§ Extrait
++++++++++++++++++++

En résumé, un client qui confie ses économies à un intermédiaire (firme, courtier en placement, représentant) lui délègue des pouvoirs et lui donne une certaine autonomie pour choisir les placements qui conviennent à son profil d’investisseur.

Cependant, un client qui ne possède pas de connaissances en investissement, peut difficilement savoir si une diminution de rendement de son portefeuille résulte d’une baisse normale des marchés ou d’une mauvaise qualité des services rendus par le conseiller.

Les obligations professionnelles de diligence peuvent alors se heurter à la logique commerciale d’une entreprise qui souhaite faire plus de profit ou d’un conseiller qui veut augmenter ses commissions.

Intérêts divergents

C’est là que le bât blesse, estime l’avocate. La conciliation entre les intérêts du client et ceux des intermédiaires est un élément qui peut devenir problématique.

« Il y a un risque de manquement professionnel. L’intermédiaire pourrait faire primer ses intérêts sur ceux des clients en effectuant des placements inappropriés ou non autorisés, ou en commettant de l’abus ou de la fraude. » Ces manquements peuvent entrainer des préjudices graves, comme des pertes financières ou des dommages physiques et psychologiques, pour le client.

Les régulateurs tiennent compte de cette spécificité en exerçant un contrôle à l’entrée de la profession, en établissant des normes de conduites rigoureuses, en formant les intermédiaires et en ayant un processus disciplinaire.

Une approche holistique

Cependant, malgré les efforts, des enjeux subsistent. L’encadrement actuel est fragmenté, avec une multiplicité d’autorité d’encadrement et de catégories d’inscription engendrant une profusion de contenus réglementaires, de mises en application et de fonds d’indemnisation pour les épargnants. En outre, il est axé sur les produits plutôt que sur les activités, en dépit de la convergence entre les services offerts.

Le tout se solde par une protection inégale des consommateurs, des risques de confusion, d’inefficience, et des lourdeurs administratives et financières.

Pour y remédier, le groupe de recherche propose d’aborder l’encadrement des services financiers selon une approche holistique, plus globale. « Nous voulons amener l’autorité d’encadrement à analyser et évaluer une situation problématique dans sa globalité, et non pas de manière cloisonnée ou en silos », précise la professeure.

Privilégier l’intérêt des clients

La protection des épargnants devrait réunir trois composantes principales, selon le groupe de recherche. La première est d’instaurer des normes de conduite qui obligent les intermédiaires à agir avec loyauté, compétence et diligence, dans l’intérêt des clients.

La deuxième consiste à prévoir des mécanismes efficaces pour prévenir les manquements professionnels. La troisième est de mettre en place des procédures pour réparer ou minimiser les préjudices subis par les clients.

++++++++++++++++++++

§ Jeu de données
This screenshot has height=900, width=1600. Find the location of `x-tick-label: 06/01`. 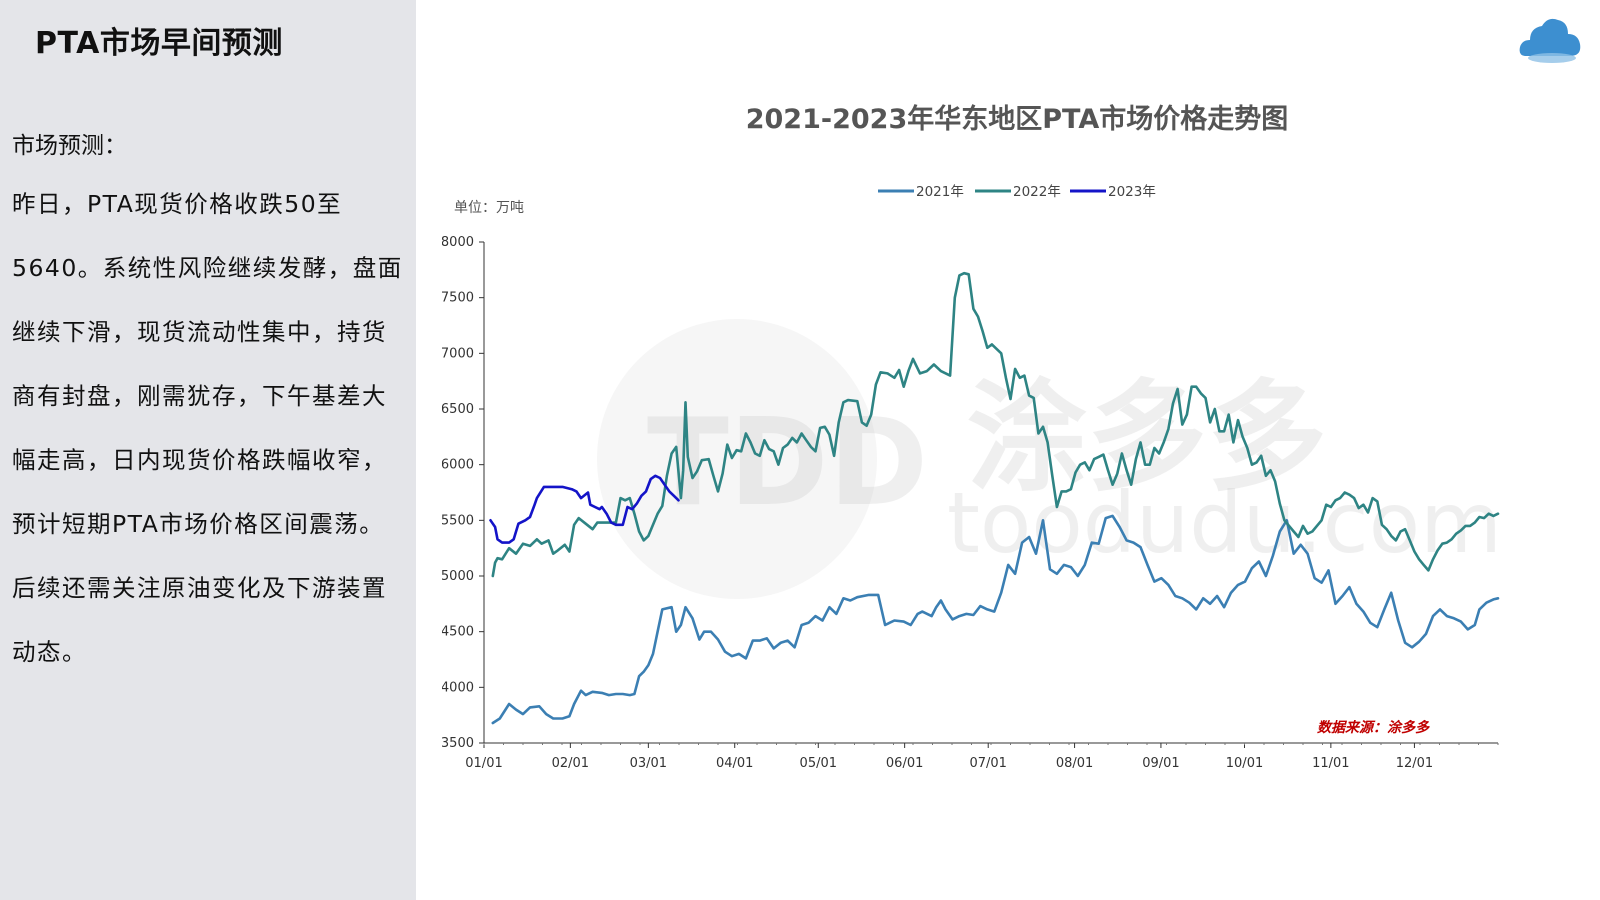

x-tick-label: 06/01 is located at coordinates (904, 764).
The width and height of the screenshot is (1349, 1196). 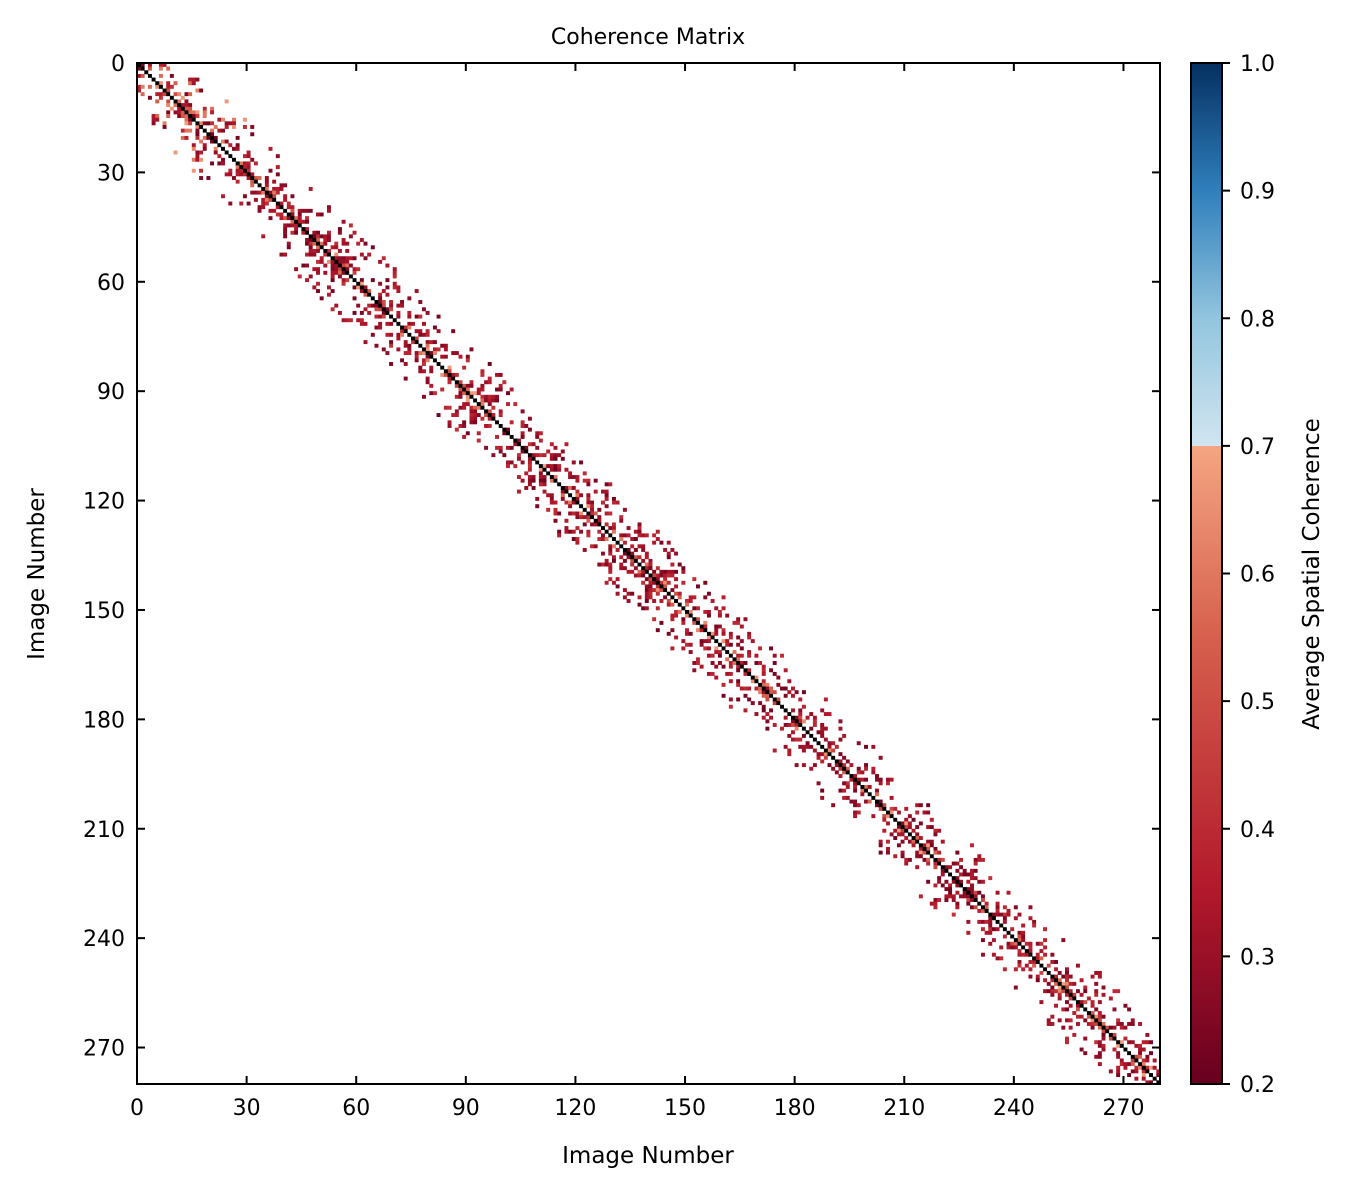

++++++++++++++++++++

§ Problèmes à résoudre
**a)** Selon l’extrait, avec quelles qualités les normes de conduite devraient-elles obliger les intermédiaires à agir ?
**b)** D’après l’extrait, pourquoi le groupe de recherche propose-t-il d’aborder l’encadrement des services financiers selon une approche holistique ? Répondez en une à trois phrases.
Les lignes proviennent d’une autre source.

§ Solutions des exercices
**a)** Avec loyauté, compétence et diligence, dans l’intérêt des clients.

**b)** L’encadrement actuel est fragmenté : de multiples autorités d’encadrement et catégories d’inscription coexistent. Il est aussi axé sur les produits plutôt que sur les activités, malgré la convergence des services offerts. Il en résulte une protection inégale des consommateurs, des risques de confusion et d’inefficience, ainsi que des lourdeurs administratives et financières.